If you follow our Facebook page, and if you're reading this, you probably do, then you likely have an idea of where I'm going with this post just based off the title. Yes, I'm tackling the hellish process that starts with the initial concern to the final diagnosis. We haven't gotten to the end of the journey yet, but I have a pretty good idea of where its headed.
There's a poem or short story entitled "Welcome to Holland" that keeps making its way back to me. If you've had a preemie or something unexpected happen, you've likely read it too. It compares an unexpected event to boarding a plane to a vacation in one country, only to end up in Holland instead. Sure its not where you thought you were going, but you can enjoy Holland anyways.
I hate that story.
The important thing its missing is that while the destinations are totally different (what you expected and what you ended up with) and can be great, the author fails to mention that the trip to Holland is full of turbulence and the plane is lacking seat belts and sick bags.
I like to think the ridiculously lengthy process is like a car ride instead- mainly because planes don't really fit the metaphor I'm going for here. But its no ordinary car ride. Its like getting in and knowing you're going to be in an accident (because no one wants to invision a plane crash). You don't know when it'll happen, where it'll happen, or how badly you and your fellow passengers will be injured, you just know its going to end badly.
When we first strarted noticing something was a little off with Caiden, we prepared. We went over all the maps we could lay our hands on, buckled our seat belts and obeyed the speed limits. And yet, we still managed to hit all the potholes, miss turns, and sit through green lights. When we finally got to the diagnosis, we crashed into it and walked away with a case of whiplash.
After Monday's appointment with the diagnostician (read the full update here), I feel like we're back in that car, barreling down the road with our eyes closed bumping into everything in our path. Were going to crash into the test results, and this time we might not walk away from it.

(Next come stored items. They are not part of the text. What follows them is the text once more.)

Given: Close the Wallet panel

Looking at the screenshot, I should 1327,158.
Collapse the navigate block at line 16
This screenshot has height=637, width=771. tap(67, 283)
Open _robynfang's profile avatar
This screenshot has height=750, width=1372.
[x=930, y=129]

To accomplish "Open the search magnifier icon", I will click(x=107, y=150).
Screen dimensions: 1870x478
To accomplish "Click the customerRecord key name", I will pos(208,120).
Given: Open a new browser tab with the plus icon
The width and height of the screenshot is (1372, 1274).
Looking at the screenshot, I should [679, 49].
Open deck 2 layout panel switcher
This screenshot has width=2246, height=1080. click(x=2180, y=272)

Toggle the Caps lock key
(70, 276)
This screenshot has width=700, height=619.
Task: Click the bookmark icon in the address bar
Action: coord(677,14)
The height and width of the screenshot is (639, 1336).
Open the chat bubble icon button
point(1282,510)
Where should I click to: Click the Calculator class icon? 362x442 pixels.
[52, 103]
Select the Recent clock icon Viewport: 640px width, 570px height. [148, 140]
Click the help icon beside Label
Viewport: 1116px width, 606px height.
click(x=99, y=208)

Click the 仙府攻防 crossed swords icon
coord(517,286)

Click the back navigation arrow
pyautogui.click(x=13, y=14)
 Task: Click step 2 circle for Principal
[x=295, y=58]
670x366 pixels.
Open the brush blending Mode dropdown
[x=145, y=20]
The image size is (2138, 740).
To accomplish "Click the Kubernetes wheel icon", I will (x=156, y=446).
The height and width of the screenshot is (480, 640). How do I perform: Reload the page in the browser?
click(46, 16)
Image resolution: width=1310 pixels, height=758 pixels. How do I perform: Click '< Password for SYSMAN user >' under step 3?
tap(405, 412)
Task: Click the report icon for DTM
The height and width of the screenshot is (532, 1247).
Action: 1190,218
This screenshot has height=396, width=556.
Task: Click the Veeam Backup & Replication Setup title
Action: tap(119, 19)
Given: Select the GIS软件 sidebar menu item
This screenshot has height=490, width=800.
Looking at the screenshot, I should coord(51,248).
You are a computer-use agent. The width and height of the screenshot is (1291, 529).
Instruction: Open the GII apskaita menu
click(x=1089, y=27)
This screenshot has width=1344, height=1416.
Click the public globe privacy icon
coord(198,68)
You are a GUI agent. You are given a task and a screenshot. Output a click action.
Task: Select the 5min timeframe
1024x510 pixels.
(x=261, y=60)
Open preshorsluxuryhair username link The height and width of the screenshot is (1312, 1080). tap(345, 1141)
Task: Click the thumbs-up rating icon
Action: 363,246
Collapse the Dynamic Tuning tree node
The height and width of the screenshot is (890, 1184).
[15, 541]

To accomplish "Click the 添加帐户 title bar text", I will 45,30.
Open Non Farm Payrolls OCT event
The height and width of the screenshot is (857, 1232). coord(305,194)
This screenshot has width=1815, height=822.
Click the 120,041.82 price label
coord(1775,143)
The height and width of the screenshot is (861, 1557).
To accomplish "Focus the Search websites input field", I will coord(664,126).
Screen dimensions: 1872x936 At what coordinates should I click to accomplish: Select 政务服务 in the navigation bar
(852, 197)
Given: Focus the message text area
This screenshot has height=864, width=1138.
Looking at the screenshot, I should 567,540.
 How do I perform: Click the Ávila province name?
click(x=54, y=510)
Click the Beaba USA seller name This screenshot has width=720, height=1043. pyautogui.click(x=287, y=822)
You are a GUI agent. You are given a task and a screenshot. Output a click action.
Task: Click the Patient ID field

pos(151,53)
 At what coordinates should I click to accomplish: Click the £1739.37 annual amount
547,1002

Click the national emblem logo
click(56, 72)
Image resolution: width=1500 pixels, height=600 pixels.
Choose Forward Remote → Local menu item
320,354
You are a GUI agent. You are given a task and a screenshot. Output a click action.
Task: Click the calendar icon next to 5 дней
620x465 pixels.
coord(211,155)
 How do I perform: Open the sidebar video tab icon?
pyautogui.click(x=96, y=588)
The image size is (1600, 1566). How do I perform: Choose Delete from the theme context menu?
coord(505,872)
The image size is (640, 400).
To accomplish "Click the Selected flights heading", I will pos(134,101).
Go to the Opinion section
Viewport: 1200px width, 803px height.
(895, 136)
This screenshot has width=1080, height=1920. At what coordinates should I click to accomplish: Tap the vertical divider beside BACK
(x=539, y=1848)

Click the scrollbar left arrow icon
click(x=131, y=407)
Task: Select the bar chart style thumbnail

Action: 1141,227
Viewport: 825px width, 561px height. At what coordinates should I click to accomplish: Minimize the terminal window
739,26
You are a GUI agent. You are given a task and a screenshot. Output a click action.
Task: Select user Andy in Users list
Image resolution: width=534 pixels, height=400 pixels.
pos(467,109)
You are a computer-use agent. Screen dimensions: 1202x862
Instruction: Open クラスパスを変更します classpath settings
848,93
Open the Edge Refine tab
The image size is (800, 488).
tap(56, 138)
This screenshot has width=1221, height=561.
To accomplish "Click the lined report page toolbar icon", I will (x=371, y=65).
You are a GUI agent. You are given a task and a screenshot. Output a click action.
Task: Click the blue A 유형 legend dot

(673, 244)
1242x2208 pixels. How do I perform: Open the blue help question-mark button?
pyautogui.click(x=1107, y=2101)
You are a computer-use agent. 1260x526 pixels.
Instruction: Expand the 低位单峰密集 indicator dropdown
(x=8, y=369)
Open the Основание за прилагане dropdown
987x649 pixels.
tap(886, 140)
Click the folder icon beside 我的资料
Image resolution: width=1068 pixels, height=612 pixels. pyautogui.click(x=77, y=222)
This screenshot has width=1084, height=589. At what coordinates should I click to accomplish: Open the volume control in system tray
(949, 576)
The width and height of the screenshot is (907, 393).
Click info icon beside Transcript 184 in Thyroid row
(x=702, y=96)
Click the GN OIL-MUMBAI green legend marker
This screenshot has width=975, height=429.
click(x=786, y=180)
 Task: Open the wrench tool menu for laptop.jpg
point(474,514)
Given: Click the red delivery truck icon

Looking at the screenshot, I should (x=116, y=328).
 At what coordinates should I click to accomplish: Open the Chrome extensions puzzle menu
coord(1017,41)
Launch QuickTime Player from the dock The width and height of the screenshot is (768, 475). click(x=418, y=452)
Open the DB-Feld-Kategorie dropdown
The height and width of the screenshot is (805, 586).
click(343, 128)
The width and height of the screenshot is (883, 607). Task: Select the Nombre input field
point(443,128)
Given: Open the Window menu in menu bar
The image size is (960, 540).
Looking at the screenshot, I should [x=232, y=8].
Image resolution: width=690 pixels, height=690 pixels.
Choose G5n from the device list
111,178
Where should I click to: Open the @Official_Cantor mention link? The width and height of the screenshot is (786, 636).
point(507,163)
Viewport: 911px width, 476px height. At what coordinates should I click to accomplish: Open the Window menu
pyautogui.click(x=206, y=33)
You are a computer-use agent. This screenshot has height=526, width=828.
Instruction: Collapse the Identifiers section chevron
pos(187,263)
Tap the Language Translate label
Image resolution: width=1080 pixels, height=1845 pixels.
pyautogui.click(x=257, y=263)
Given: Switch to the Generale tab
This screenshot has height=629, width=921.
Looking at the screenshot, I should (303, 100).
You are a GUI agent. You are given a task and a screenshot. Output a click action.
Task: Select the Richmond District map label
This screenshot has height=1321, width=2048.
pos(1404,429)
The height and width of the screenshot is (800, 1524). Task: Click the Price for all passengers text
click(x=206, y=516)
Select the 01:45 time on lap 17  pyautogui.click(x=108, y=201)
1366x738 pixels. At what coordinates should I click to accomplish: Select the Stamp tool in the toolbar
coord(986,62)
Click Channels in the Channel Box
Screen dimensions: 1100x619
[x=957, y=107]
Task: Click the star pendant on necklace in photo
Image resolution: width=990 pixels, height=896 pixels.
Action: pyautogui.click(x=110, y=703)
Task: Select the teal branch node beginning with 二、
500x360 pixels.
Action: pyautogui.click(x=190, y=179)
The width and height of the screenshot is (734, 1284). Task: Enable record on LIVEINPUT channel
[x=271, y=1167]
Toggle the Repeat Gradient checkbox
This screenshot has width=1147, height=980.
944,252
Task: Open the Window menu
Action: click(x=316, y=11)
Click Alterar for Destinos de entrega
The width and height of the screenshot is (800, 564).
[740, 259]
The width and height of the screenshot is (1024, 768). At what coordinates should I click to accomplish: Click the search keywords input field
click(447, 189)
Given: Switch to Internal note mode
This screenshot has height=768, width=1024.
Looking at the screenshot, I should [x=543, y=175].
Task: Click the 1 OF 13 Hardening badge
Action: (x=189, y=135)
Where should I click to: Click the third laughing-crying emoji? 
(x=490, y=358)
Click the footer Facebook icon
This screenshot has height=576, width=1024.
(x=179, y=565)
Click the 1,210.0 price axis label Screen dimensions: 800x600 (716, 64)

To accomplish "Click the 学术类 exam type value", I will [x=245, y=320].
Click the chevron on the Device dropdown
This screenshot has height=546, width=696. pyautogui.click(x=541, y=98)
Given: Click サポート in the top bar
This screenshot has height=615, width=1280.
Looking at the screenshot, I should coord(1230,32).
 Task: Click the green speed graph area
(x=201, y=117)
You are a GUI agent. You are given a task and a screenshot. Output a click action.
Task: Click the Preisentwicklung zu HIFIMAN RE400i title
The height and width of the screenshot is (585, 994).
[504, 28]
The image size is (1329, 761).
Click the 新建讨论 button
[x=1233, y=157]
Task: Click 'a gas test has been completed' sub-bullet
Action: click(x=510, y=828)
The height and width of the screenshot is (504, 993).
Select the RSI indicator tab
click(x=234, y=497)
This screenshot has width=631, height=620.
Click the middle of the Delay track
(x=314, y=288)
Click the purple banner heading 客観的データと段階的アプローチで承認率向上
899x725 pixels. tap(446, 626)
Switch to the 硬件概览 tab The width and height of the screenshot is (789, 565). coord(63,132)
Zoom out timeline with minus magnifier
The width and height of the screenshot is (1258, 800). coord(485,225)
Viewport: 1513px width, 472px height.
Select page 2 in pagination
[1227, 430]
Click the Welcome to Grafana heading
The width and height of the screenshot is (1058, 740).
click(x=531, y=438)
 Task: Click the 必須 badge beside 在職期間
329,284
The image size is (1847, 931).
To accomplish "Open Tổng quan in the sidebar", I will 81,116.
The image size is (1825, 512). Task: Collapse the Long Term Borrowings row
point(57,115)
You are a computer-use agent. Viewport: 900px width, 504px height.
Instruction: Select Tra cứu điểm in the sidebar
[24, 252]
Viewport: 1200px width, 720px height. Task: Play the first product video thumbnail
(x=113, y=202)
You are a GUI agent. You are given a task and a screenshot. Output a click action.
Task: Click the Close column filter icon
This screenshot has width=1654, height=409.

I'm quite honestly petrified of what his labs will tell us. I'm also scared they won't be able to tell us anything and we'll be back to where we started only having to try again. We can handle autism. I don't know if we can handle some of the other things they're testing for.
I thought that getting Caiden's ASD diagnosis would be the worst part of this whole process (remember its taken is a year to get to this point), but while the diagnosis part definitely sucks - as important as having answers are, its definitely the waiting. By the time we got his official diagnosis, we already knew that's what it was and were actively addressing the issue. The wait had given us enough time to confirm our own ideas and get the ball rolling on managing it.
This time, we don't have that luxury. We're left with no leads, no good ideas, nothing to fill up our spare time and no direction to head in. The stress seeps into your bones and everyday its there reminding you, one of these days, they're going to call, and you're going to crash.
But like an idiot, you keep getting back into that damn car, because if you don't, you'll never know where the road finally ends and what the diagnosis is. Its not strength that gets you through the day or causes your knuckles to turn white as you grip the wheel, because really, you do what you have to as a parent no matter what. If it were your child, you wouldn't give up either.
What keeps you going is the chance that maybe you won't crash when you stop. Maybe the answers won't be as bad as you fear. Its the hope that maybe it'll be okay and the constant pain in your heart will eventually subside.
Because when it's your kid, you don the armor and go to war, even when you're already broken.